La Croix
24/09/2008
Le magistrat du Rhône Georges Fenech, ancien président de la commission d’enquête sur les sectes et les mineurs, a été nommé mardi 23 septembre à la tête de la Miviludes. Un organisme dont il veut renforcer les missions
{{La Croix : Quels sont vos projets en matière de lutte contre les dérives sectaires ?}}
Georges Fenech : En juin, j’ai été chargé d’une mission sur « la justice face aux dérives sectaires ». J’y présente douze préconisations. En premier lieu, je pense qu’il faut doter la Miviludes d’une dimension plus décisionnelle et opérationnelle. On pourrait imaginer, en accord avec les ministères de la justice et de l’intérieur, la constitution de cellules spécialisées avec des fonctionnaires, des psychiatres, des psychologues, des enquêteurs, etc., qui pourraient se déplacer sur le terrain lorsqu’il y a une suspicion de dérive sectaire.

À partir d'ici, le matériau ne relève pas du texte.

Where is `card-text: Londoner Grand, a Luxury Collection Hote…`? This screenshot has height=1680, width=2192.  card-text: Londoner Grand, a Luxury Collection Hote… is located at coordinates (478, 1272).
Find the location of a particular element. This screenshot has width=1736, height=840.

{{Début 2008, l’Élysée disait vouloir recentrer l’action de la Miviludes sur les « mouvements dangereux ». Là, ne risque-t-on pas au contraire d’étendre ses prérogatives ?}}
D’abord, c’est la loi qui guidera mon action. Nous serons vigilants sur tout ce qui se situe en dehors de la loi. Je suis très attaché au respect des libertés. La dérive sectaire est une atteinte aux libertés individuelles. Mais j’aurai toujours à l’esprit le respect de la laïcité et la liberté de conscience. Ensuite, je pense que la Miviludes ne doit plus se cantonner à la réflexion et à l’information. Il faut aller plus loin. Et pour cela, lever toute ambiguïté sur le statut de la Mission. C’est pourquoi je propose d’inscrire la Miviludes dans la loi, alors qu’elle ne relève, pour l’heure, que d’un décret.

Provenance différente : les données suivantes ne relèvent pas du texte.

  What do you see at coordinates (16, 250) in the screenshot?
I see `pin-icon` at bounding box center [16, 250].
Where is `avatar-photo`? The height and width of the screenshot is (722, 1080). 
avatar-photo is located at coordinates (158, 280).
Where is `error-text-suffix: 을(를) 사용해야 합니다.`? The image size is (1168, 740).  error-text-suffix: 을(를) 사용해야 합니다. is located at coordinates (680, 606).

{{Mais faut-il se concentrer sur les mouvements dangereux ?}}
Encore faudrait-il définir ce qu’est un « mouvement dangereux ». La mouvance sectaire est hétérogène. Un mouvement en apparence non dangereux peut très bien, du jour au lendemain, se révéler dangereux. Il faut donc être attentif, sans exclusive.
{{D’autres évolutions vous semblent-elles nécessaires ?}}
La spécialisation de certains juges aux affaires familiales me paraît nécessaire, à l’heure où un certain nombre de conflits familiaux se développent sur fond sectaire. Il faut aussi à mon sens installer un correspondant « dérives sectaires » dans chacune des neuf directions régionales de la PJJ (NDLR : protection judiciaire de la jeunesse). Par ailleurs, je souhaite ouvrir une réflexion sur le point de départ de la prescription : aujourd’hui, elle court à partir de la commission de l’infraction. Je suis favorable à ce qu’on la fasse démarrer à compter de la majorité de la victime, comme pour l’inceste.
{{Faut-il dresser une liste des sectes ?}}
Non, car il s’agit d’un phénomène très mouvant. Une dérive sectaire peut être le fait d’un grand groupe comme d’un seul charlatan qui va s’installer comme naturopathe.